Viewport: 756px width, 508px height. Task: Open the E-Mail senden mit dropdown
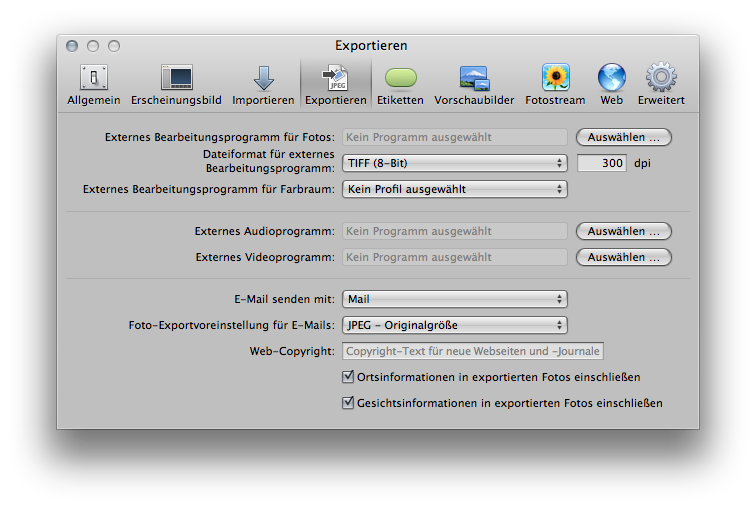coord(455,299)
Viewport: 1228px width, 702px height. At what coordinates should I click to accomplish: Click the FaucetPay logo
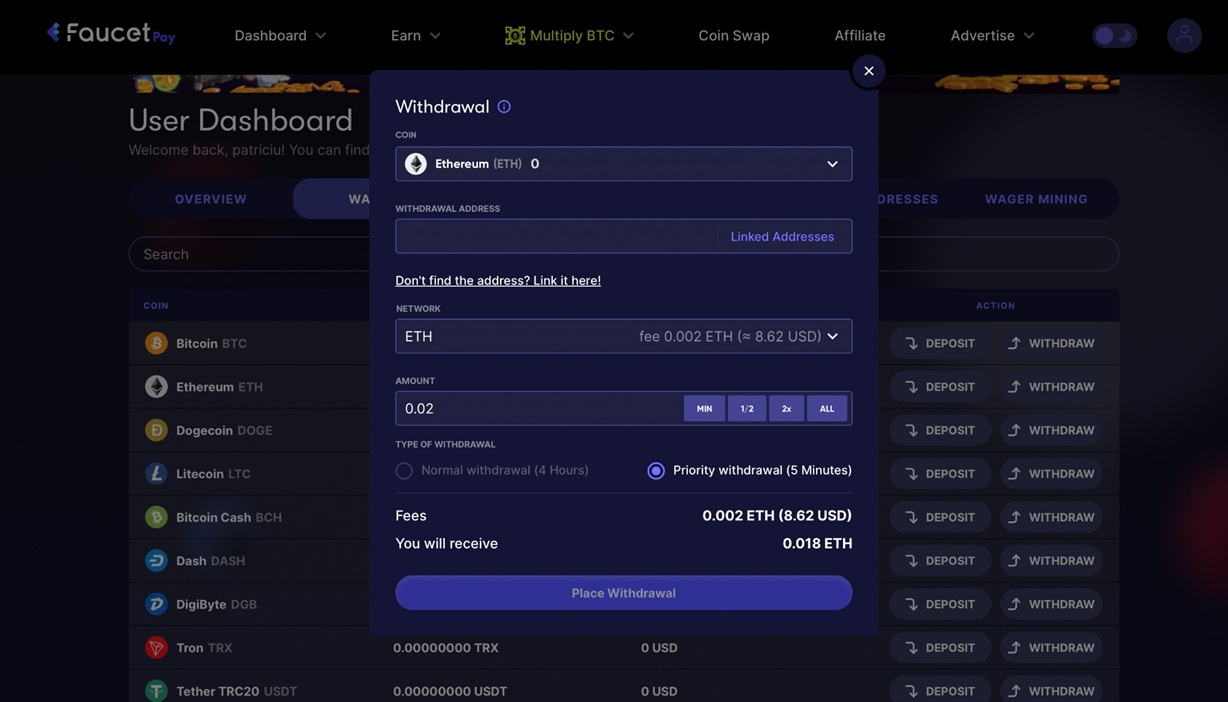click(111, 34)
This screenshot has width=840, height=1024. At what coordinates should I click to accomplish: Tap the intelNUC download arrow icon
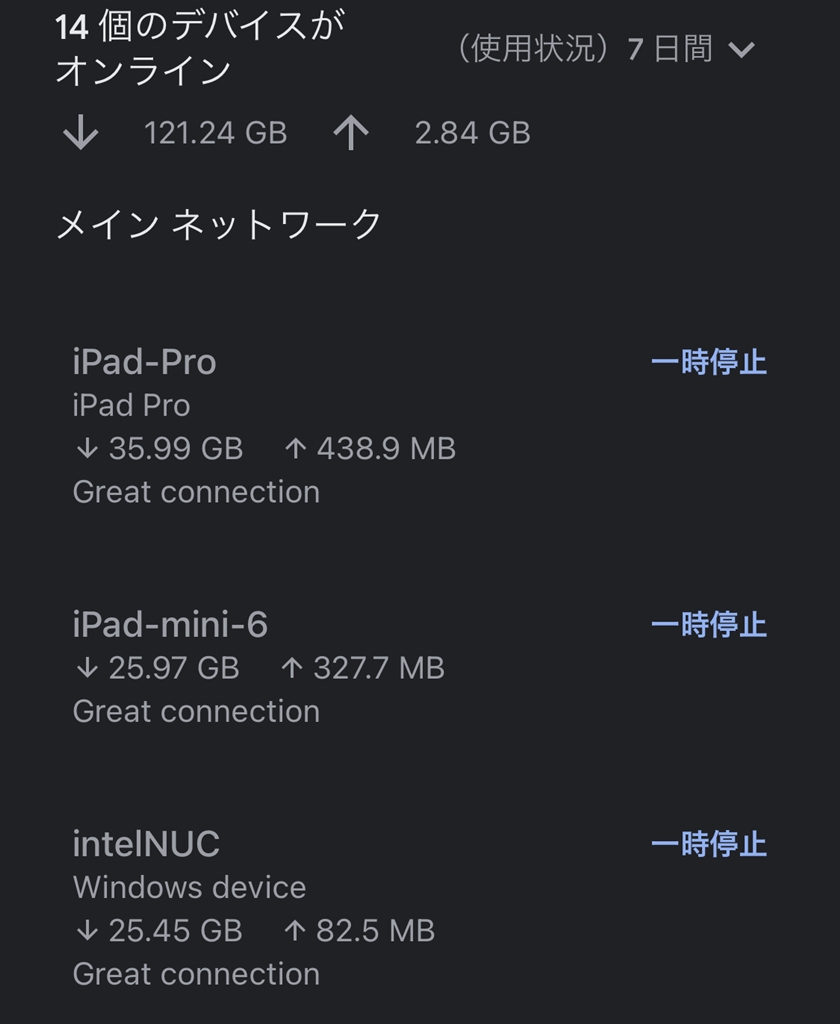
········
• **Problem details**: Format the data above as a numbered list, skipping blank lines, and leave the pictures out.

• **Task result**:
1. Viewport: 756px width, 508px height. Task: Open the E-Mail senden mit dropdown
2. coord(455,299)
3. Viewport: 1228px width, 702px height. At what coordinates should I click to accomplish: Click the FaucetPay logo
4. click(111, 34)
5. This screenshot has width=840, height=1024. At what coordinates should I click to accomplish: Tap the intelNUC download arrow icon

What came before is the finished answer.